The art of yoga is more than stretching on a mat or sitting Indian style and mediating.
Grab your pencils and notebooks: here’s a quick history lesson.
Yoga can be dated back to India over 5000 years ago!. Traces of the Sanskrit word and its practices have been found in the Rig Veda – the oldest written book in the world. Though the Sanskrit term has hundreds of meanings, the term yoga in this writing actually translates, most directly, to “yoke.” As in, the yoke over the animals. A yoke is a wooden crosspiece that is placed over the necks of two animals then attached to a cart or plow that the animals would then pull. So the term “yoga” referred to a dying warrior being yoked to his chariot and transcending to heaven to reach the gods and other higher powers.
Pretty cool, right?
During the Vedic period, Vedic priests conducted sacrifices in a variety of different poses that researchers believe are the basis of the yoga poses that are well known and practiced today.

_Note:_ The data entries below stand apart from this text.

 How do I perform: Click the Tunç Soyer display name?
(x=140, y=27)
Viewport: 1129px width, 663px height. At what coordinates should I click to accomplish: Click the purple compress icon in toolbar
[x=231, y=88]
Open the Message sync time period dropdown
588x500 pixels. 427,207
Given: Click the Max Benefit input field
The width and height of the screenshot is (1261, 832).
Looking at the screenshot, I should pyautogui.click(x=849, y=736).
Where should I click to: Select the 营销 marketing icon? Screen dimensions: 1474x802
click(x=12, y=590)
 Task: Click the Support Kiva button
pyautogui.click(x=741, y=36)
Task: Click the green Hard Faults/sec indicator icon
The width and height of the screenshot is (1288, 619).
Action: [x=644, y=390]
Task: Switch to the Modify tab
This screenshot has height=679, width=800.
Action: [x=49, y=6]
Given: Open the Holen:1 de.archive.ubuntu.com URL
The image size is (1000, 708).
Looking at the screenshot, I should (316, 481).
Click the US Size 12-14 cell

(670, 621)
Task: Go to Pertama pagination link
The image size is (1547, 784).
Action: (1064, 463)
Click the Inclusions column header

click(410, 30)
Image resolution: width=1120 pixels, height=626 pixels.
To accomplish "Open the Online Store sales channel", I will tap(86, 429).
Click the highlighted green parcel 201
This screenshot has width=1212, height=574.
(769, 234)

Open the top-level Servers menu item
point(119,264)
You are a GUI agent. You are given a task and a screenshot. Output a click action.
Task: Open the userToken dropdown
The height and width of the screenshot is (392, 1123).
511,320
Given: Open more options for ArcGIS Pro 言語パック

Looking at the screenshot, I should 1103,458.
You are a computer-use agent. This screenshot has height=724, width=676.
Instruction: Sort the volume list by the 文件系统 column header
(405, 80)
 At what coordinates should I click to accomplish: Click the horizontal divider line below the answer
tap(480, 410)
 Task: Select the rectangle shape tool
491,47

Over time, yoga became a heavily religious based practice. People of the Buddhist and Hindu faith used yoga as a spiritual, meditative skill as opposed to an exercise as many people do today. The ancient values of yoga revolved around core values: analyzing on one’s cognitive state, broaden consciousness, transcendence and entering a supernatural state- which is perhaps the strangest value.
Yoga came to the United States in the form we know today around the 1930s and ‘40s, peaking around 1960. Around 20 million people in the U.S. practice yoga. Researchers have found that practicing yoga comes with an array of health benefits like reducing high blood pressure, increasing blood circulation and coping with depression.
In all, yoga was, and still is, used as a way to relieve stress, connect with something higher than yourself and become one with yourself, whether it be physically, mentally or spiritually.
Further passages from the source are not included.